▸ TASK ITEM
Nothing but the exact lines from the one containing "Open the РБ Лейпциг team link" through the last line of the records below belongs in your answer.

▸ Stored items
##########
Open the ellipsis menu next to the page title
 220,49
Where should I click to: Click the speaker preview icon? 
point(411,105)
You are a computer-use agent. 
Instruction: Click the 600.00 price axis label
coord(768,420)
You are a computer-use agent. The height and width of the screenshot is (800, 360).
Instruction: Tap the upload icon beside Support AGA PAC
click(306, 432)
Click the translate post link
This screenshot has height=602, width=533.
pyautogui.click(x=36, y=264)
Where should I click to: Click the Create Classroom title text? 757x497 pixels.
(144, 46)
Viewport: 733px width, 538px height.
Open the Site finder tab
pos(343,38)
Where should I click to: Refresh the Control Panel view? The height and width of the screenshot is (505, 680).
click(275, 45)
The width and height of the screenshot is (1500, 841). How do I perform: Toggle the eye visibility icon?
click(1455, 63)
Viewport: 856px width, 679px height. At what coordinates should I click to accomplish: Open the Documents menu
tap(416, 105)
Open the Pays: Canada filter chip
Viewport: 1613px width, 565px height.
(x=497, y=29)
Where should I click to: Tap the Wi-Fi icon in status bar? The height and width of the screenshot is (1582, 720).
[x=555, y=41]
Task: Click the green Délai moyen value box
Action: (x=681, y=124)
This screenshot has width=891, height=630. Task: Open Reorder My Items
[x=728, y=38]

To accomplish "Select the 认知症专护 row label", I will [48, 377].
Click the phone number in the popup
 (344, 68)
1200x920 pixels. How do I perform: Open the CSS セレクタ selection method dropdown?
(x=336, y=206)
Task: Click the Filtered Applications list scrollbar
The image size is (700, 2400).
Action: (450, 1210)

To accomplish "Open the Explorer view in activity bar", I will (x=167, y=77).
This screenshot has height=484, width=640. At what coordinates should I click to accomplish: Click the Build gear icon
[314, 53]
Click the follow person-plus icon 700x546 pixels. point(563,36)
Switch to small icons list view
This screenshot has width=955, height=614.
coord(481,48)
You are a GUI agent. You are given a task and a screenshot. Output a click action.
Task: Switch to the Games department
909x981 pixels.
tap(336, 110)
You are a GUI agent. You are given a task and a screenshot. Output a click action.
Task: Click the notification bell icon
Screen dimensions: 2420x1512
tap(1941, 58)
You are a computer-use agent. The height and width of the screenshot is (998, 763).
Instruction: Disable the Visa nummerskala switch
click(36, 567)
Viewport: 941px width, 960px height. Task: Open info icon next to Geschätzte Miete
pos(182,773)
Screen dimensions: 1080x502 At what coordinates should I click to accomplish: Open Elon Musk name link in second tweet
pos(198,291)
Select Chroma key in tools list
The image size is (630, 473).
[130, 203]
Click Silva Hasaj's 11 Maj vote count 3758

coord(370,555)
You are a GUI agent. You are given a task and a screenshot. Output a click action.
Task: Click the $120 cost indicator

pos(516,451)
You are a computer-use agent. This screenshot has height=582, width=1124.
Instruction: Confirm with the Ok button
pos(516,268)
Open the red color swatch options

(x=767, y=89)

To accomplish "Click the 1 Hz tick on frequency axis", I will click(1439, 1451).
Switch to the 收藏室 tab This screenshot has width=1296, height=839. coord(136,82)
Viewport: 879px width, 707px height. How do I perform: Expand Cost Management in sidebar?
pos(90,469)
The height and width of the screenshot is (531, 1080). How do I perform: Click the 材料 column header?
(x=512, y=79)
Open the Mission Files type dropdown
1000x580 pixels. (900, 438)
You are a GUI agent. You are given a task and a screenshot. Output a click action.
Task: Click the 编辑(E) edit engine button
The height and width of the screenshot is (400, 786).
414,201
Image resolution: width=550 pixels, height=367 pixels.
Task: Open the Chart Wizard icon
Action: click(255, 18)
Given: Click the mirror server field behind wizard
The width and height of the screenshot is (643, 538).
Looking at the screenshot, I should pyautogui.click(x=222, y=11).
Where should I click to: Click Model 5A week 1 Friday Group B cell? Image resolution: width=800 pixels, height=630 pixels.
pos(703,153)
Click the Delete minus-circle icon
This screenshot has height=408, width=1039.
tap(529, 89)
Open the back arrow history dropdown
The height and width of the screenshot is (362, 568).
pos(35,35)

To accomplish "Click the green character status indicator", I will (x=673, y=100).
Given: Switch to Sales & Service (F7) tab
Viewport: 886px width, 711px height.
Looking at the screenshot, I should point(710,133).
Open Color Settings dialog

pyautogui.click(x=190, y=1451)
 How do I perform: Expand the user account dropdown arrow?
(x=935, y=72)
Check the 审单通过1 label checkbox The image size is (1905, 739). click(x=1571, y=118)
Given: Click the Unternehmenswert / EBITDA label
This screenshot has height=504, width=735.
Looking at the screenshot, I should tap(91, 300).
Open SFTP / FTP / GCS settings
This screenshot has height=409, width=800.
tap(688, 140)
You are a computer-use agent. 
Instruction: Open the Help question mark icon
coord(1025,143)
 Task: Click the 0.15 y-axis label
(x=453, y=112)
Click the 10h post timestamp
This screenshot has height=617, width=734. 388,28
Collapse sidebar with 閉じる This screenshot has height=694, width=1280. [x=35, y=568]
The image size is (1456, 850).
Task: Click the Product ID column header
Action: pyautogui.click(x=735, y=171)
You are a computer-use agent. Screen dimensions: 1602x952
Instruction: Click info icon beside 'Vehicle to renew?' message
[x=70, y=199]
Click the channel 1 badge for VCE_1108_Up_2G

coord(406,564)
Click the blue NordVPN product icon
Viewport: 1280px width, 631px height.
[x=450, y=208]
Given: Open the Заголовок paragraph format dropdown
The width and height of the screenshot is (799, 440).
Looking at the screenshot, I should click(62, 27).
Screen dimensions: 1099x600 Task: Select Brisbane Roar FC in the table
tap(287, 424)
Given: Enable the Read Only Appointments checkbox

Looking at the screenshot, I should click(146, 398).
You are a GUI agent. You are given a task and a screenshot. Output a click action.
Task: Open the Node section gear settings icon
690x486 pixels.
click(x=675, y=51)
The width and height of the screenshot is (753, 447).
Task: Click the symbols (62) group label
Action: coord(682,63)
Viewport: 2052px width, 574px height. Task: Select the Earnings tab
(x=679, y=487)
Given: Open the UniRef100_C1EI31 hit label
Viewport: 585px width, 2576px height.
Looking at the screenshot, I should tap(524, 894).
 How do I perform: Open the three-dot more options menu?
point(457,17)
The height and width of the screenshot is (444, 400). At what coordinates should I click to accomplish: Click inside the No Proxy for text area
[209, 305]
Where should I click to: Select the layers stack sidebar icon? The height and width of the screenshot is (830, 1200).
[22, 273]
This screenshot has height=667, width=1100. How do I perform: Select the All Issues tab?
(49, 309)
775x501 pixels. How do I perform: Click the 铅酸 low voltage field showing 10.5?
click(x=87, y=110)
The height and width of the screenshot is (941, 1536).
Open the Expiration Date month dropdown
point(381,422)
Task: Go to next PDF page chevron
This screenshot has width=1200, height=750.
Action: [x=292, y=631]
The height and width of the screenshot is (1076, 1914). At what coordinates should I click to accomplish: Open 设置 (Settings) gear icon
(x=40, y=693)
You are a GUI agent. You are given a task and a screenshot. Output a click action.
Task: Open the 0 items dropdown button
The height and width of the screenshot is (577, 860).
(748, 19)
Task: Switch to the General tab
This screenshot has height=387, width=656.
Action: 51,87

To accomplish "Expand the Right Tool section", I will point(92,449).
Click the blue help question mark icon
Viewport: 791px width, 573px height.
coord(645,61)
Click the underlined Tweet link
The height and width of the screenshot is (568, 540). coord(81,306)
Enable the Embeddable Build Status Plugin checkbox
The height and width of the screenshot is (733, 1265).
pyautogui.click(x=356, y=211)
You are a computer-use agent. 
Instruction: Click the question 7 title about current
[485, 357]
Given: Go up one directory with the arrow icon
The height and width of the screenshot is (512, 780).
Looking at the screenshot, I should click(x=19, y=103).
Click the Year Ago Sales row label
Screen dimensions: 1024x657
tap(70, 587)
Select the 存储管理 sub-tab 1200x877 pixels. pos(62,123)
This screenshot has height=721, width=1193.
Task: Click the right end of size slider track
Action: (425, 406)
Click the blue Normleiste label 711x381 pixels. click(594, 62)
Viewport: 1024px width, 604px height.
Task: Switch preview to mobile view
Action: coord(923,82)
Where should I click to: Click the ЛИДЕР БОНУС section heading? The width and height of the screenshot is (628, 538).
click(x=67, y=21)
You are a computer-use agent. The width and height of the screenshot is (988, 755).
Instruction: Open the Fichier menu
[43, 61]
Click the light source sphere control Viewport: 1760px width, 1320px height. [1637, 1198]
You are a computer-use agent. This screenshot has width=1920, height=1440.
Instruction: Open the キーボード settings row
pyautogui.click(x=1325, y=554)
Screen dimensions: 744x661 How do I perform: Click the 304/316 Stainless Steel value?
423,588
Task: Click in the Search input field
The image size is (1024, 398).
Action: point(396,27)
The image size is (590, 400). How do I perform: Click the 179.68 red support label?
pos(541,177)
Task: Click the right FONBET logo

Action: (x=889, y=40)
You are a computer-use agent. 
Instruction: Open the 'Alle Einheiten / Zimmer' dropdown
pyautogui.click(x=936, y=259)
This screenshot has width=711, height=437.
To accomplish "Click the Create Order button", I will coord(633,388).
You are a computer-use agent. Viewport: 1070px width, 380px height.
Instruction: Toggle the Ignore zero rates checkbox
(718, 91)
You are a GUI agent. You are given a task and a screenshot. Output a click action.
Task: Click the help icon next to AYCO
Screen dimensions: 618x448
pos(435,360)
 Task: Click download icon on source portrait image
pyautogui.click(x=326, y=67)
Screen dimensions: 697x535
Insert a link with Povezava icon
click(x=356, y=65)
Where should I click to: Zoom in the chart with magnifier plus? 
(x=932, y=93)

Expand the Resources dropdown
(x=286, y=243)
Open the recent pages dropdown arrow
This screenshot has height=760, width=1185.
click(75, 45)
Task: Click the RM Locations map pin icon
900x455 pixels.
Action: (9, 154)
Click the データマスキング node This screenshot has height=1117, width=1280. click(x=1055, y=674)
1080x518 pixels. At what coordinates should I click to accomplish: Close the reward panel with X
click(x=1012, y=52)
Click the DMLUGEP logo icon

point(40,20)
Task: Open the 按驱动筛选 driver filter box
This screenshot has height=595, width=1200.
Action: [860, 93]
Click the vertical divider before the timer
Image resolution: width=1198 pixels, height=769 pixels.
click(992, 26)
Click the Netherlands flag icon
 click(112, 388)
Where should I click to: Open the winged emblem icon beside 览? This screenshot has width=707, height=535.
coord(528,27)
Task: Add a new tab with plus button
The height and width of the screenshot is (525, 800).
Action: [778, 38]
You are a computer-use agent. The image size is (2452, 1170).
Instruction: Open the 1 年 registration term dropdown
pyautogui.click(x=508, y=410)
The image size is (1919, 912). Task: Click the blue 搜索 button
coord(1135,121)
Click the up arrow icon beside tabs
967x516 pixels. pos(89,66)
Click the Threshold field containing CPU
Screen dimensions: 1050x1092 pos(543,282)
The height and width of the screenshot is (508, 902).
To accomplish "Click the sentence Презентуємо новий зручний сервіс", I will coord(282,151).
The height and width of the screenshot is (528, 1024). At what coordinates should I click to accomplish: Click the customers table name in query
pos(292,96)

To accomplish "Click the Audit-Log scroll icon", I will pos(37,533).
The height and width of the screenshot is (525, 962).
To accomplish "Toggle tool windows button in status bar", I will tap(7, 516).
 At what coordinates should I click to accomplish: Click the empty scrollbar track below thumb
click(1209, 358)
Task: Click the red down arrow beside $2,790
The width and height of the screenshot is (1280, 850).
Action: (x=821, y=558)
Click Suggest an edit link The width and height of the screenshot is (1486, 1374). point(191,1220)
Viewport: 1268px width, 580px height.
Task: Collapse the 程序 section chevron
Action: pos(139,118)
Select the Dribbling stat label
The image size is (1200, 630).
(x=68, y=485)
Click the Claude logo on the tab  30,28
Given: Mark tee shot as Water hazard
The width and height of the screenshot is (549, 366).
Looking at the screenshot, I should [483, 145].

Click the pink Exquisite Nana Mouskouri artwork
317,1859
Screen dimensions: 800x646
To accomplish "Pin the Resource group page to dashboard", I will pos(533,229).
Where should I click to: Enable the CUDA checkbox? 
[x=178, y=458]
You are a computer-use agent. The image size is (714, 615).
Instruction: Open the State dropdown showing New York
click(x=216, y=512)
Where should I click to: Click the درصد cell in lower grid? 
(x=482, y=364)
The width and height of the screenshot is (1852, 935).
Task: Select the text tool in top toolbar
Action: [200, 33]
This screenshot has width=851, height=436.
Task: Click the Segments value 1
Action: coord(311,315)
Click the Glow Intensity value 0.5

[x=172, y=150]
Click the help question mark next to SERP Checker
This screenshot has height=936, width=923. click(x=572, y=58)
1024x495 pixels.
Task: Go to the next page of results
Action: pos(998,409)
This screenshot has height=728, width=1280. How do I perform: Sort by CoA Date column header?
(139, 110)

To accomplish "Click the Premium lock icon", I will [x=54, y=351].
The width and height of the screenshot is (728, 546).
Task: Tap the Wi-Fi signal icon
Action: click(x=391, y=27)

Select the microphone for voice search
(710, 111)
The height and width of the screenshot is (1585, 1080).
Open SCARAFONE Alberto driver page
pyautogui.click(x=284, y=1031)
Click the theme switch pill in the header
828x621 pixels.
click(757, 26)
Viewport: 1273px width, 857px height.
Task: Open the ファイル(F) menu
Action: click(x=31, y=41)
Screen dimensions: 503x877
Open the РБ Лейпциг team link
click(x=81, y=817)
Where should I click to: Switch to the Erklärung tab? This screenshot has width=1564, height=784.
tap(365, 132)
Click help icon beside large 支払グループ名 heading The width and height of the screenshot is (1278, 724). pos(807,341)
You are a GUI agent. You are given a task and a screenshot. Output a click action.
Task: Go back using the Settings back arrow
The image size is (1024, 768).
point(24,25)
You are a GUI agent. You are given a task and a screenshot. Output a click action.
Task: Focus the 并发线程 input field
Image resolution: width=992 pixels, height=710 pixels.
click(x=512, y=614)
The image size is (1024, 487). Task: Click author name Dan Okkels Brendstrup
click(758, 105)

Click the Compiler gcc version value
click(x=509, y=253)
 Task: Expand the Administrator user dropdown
##########
▸ EXERCISE OUTPUT
Open the РБ Лейпциг team link
click(x=81, y=817)
Where should I click to: Switch to the Erklärung tab? This screenshot has width=1564, height=784.
tap(365, 132)
Click help icon beside large 支払グループ名 heading The width and height of the screenshot is (1278, 724). pos(807,341)
You are a GUI agent. You are given a task and a screenshot. Output a click action.
Task: Go back using the Settings back arrow
The image size is (1024, 768).
point(24,25)
You are a GUI agent. You are given a task and a screenshot. Output a click action.
Task: Focus the 并发线程 input field
Image resolution: width=992 pixels, height=710 pixels.
click(x=512, y=614)
The image size is (1024, 487). Task: Click author name Dan Okkels Brendstrup
click(758, 105)

Click the Compiler gcc version value
click(x=509, y=253)
 Task: Expand the Administrator user dropdown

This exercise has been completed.